Granger’s power-sharing proposal was a last ditch effort to hold on to power. It was never taken seriously even by his own supporters because they knew that it implied that the PNC/R had lost the elections. If the PNC/R had won the elections, why then would it desire to share power with the PPP/C when it did not do so in the preceding five years.
The Zimbabwe model could never work in Guyana. The international community would have none of it. They saw with their own eyes, the blatant attempt at rigging.
In the case of Zimbabwe, South Africa had played a key role in brokering the power-sharing agreement. The PNC/R may have been hoping that after the Recount, Caricom would have played a similar role.
But the leaders of the CARICOM were fearful of the bug of rigged elections reaching their soil and so they opted to ask for a recount and to go no further than demanding that the results of the Recount be respected as representing the democratic will of the people.

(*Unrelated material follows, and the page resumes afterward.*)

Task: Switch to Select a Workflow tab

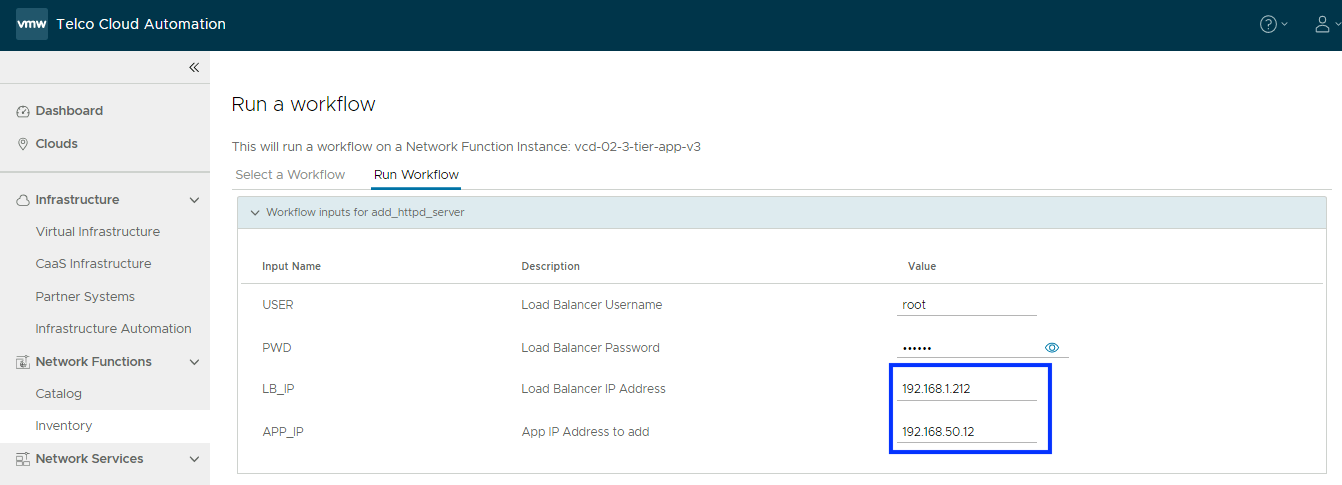Action: click(290, 175)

During the Recount process, the dishonesty of the PNC/R was blatant. It obfuscated the process to the point where the Caricom team which scrutinized the Recount described it as a fishing expedition. The conditions therefore never existed for any form of power-sharing because there was compelling evidence that the PNC/R had lost the elections and was attempting to steal victory.
The PPP/C knew that it had won the elections; the international community knew this. The PPP/C was never going to enter into any power-sharing deal with a party which was seeking to compromise GECOM officials and to use the Courts to frustrate a declaration of the elections results.
In summary, therefore a number of factors militated against a Zimbabwe-styled arrangement. First, there was no question in the minds of the international community that the elections were free and fair and that it was only the tabulation process, which was flawed. This was unlike in Zimbabwe where the ruling party had lost its majority and the opposition had pulled out of the Presidential run-off. No such problems existed in Guyana.
Second, there was an electoral crisis and not a political crisis. The vast majority of supporters of both parties would have known who won the elections and the PNC/R could not get people in the streets to force a political crisis which could have forced power-sharing.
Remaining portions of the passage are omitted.